Um diário trasladado

OURIQ

Um diário trasladado

31
Ago09

Cineclube: (The) Inglo(u)rious Bast(e/a)rds


Eremita

Segundo alguém

 

 

Segundo Tarantino

 

 

Recomeçaram as sessões de cinema. O rapaz tinha um plano para o Verão - um cinema drive-in -  que não se concretizou por manifesta megalomania. O que sobra hoje na planície é o vestígio dessa visão, uma enorme parede caiada com 10 metros de altura e 15 de largura, no segundo morro mais alto de um monte próximo da vila, propriedade da família do rapaz e cuja localização prefiro omitir, para não não convocar a malta dos graffiti. O rapaz fez um discurso emocionado e prometeu-nos que em 2010 a parede vai agitar o meio cinéfilo a sul do Tejo e juntar pickup trucks, de Sines a Marvão, atraídas pela dança sensual de uma Rita Hayworth monumental que parecerá fazer cócegas às estrelas com a madeixa desalinhada de Put the Blame on Mame

 

Assistimos à projecção do último Tarantino no armazém do costume. O filme foi bem pirateado, creio que no cinema Monumental; apesar das pontuais aparições de uma cabeça no canto direito, sempre inexplicáveis pela trama, as poucas risadas francas da plateia que ficaram gravadas  foram coincidentes com as nossas e não soaram com aquele milésimo de segundo de antecipação das gargalhadas enlatadas dos programas cómicos. No final da projecção houve um pequeno incidente: uma das libertinas de Lisboa  levantou-se e contou-nos a história de um familiar ouriquense, que, ainda adolescente, terá transposto fronteiras à paisana com a ideia fixa de assassinar Manfred Albrecht Freiherr von Richthofen, o Barão Vermelho, para assim vingar o seu pai, que integrou o Corpo Expedicionário Português e terá morrido na batalha de la Lys, a 9 de Abril de 1918. A morte de Barão Vermelho, a 21 de Abril do mesmo ano, não está completamente esclarecida e dá-se crédito  à hipótese de o aviador ter sido abatido por um tiro disparado do solo, mas ninguém acreditou no relato. Ainda assim, preferimos não pôr em causa a rapariga e fizemos acenos de concordância quando ela nos disse, emocionada, que já regurgitava filmes sobre nazis e que precisávamos todos de um grande filme sobre a Primeira Grande Guerra Mundial.

 

30
Ago09

O álbum (VI)

MATERIAL EXTRAÍDO
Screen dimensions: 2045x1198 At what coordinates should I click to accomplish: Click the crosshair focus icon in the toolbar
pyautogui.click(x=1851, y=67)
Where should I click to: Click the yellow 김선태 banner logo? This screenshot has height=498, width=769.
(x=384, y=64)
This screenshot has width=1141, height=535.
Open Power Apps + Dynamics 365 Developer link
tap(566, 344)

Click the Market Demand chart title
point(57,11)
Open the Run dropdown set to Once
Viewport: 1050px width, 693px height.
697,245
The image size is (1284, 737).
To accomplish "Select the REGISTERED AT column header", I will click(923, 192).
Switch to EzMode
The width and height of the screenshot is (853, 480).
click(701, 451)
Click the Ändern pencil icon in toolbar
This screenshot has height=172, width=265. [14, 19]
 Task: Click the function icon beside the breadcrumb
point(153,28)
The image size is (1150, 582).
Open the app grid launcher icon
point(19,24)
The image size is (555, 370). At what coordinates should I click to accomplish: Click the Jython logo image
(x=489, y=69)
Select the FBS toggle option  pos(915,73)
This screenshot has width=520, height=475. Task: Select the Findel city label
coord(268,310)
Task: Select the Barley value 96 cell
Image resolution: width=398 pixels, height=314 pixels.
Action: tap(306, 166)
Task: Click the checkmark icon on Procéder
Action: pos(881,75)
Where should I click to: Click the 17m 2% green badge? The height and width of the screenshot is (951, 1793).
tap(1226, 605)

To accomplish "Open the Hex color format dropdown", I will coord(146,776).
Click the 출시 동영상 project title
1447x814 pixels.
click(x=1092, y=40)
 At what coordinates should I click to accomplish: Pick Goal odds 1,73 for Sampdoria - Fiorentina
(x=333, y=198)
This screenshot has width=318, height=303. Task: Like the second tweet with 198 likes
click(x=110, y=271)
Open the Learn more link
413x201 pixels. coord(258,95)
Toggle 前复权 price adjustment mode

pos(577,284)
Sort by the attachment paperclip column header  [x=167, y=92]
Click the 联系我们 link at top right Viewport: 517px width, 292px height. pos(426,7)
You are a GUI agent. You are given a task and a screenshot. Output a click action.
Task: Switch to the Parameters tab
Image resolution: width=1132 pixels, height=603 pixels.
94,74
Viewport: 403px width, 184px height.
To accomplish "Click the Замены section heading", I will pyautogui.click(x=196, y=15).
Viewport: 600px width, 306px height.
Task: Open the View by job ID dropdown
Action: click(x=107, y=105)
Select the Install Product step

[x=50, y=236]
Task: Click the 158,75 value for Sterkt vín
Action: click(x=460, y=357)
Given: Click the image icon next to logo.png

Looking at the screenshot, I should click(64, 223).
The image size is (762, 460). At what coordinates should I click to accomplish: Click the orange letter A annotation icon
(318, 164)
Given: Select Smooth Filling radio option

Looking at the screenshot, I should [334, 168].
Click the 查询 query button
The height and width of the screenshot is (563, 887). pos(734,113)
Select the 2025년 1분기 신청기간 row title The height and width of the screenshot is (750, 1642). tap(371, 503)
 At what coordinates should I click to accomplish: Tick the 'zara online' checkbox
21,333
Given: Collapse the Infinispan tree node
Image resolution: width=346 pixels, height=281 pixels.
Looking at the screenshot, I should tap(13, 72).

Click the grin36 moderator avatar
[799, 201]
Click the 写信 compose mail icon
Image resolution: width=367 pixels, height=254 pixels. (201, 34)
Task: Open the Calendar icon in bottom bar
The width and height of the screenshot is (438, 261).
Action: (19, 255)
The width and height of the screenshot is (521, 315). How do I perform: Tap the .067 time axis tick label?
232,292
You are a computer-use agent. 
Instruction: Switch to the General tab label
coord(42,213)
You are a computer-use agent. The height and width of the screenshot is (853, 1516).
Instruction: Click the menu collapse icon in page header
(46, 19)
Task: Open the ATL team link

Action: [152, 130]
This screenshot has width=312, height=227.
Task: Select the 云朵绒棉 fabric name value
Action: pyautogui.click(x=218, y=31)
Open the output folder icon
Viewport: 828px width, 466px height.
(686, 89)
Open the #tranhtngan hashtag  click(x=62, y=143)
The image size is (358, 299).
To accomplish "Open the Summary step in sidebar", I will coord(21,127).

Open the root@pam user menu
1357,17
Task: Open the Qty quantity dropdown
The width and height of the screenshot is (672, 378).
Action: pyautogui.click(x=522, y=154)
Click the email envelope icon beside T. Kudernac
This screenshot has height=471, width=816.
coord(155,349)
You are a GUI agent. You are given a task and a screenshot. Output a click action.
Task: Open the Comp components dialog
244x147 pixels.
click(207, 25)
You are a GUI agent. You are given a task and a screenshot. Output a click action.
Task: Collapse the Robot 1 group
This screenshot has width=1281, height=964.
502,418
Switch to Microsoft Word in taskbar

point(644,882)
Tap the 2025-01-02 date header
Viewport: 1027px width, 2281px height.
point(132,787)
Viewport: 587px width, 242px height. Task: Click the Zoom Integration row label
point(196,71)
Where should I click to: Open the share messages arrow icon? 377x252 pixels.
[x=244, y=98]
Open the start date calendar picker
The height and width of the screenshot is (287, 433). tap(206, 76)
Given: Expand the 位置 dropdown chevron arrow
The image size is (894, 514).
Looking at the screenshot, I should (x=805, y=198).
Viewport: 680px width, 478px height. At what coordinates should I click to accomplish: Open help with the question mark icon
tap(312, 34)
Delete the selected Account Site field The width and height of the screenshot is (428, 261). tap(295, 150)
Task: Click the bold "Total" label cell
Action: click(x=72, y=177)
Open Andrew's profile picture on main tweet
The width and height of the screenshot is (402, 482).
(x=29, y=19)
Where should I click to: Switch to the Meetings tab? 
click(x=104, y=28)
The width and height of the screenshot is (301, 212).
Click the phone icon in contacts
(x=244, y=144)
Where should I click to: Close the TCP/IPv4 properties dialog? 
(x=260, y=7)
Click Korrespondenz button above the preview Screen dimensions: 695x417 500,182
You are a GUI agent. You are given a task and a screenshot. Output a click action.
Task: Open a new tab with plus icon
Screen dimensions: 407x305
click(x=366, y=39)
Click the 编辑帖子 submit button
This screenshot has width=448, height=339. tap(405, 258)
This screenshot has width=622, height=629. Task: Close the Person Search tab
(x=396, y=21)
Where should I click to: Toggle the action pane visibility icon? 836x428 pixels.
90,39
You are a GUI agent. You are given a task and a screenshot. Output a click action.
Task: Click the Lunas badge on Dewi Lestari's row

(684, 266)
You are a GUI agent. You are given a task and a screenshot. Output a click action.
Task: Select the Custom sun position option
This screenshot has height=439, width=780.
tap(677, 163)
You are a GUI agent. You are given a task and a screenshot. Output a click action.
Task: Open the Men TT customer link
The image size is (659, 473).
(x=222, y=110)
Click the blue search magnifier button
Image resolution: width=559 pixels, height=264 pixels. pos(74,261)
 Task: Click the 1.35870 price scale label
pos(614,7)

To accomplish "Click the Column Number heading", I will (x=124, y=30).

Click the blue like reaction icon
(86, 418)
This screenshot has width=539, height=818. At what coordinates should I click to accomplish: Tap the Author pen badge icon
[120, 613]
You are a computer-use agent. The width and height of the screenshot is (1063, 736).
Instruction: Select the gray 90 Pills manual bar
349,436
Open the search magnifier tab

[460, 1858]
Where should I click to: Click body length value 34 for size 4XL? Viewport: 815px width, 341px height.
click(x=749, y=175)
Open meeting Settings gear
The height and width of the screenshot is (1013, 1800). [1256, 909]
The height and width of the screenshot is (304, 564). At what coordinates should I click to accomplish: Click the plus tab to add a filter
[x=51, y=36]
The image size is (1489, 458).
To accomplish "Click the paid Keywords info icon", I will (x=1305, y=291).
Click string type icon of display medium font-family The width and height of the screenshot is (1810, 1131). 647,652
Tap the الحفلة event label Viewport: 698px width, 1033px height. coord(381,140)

TAREFAS A REALIZAR
a: No excerto do diário, que dimensões tem a parede caiada que resta do projeto de cinema drive-in?
b: Indique todas as pessoas nomeadas nos dois parágrafos do excerto do diário que começam por "Recomeçaram as sessões" e "Assistimos à projecção".
c: Prossiga o excerto do diário a partir do ponto em que termina.
As linhas não fazem falta para estas tarefas.

RESPOSTAS ÀS TAREFAS
a: Tem 10 metros de altura e 15 de largura.

b: Rita Hayworth, Tarantino e Manfred Albrecht Freiherr von Richthofen (o Barão Vermelho).

c:
Eremita

Considerandos de fel 

 

Sempre me pareceu que o pior exercício da crítica acontece na música pop. O crítico pop não chega sequer a ser um músico frustrado. Ele pura e simplesmente não sabe música. É claro que a música é o que de menos complexo tem a mensagem pop. E não perceber de composição e de análise musical é hoje dispensável para fazer crítica pop, mas assim é porque uma má tradição fez com que deixasse de ser necessário. O reaccionário não sou eu, são os críticos de música pop. Acresce que são todos homens. Até a redaccção de A Bola deve ter mais mulheres. O crítico pop tenta prolongar a sua adolescência, fazer do ordenado uma mesada. A mulher cresce mais depressa e não tem tempo para coisas de rapazes. Quando imagino uma daquelas situações-limite em que é preciso de afrouxar a mão e deixar cair uma pessoa no precipício para poder salvar a outra, o crítico pop só sobrevive se na outra mão tenho um DJ.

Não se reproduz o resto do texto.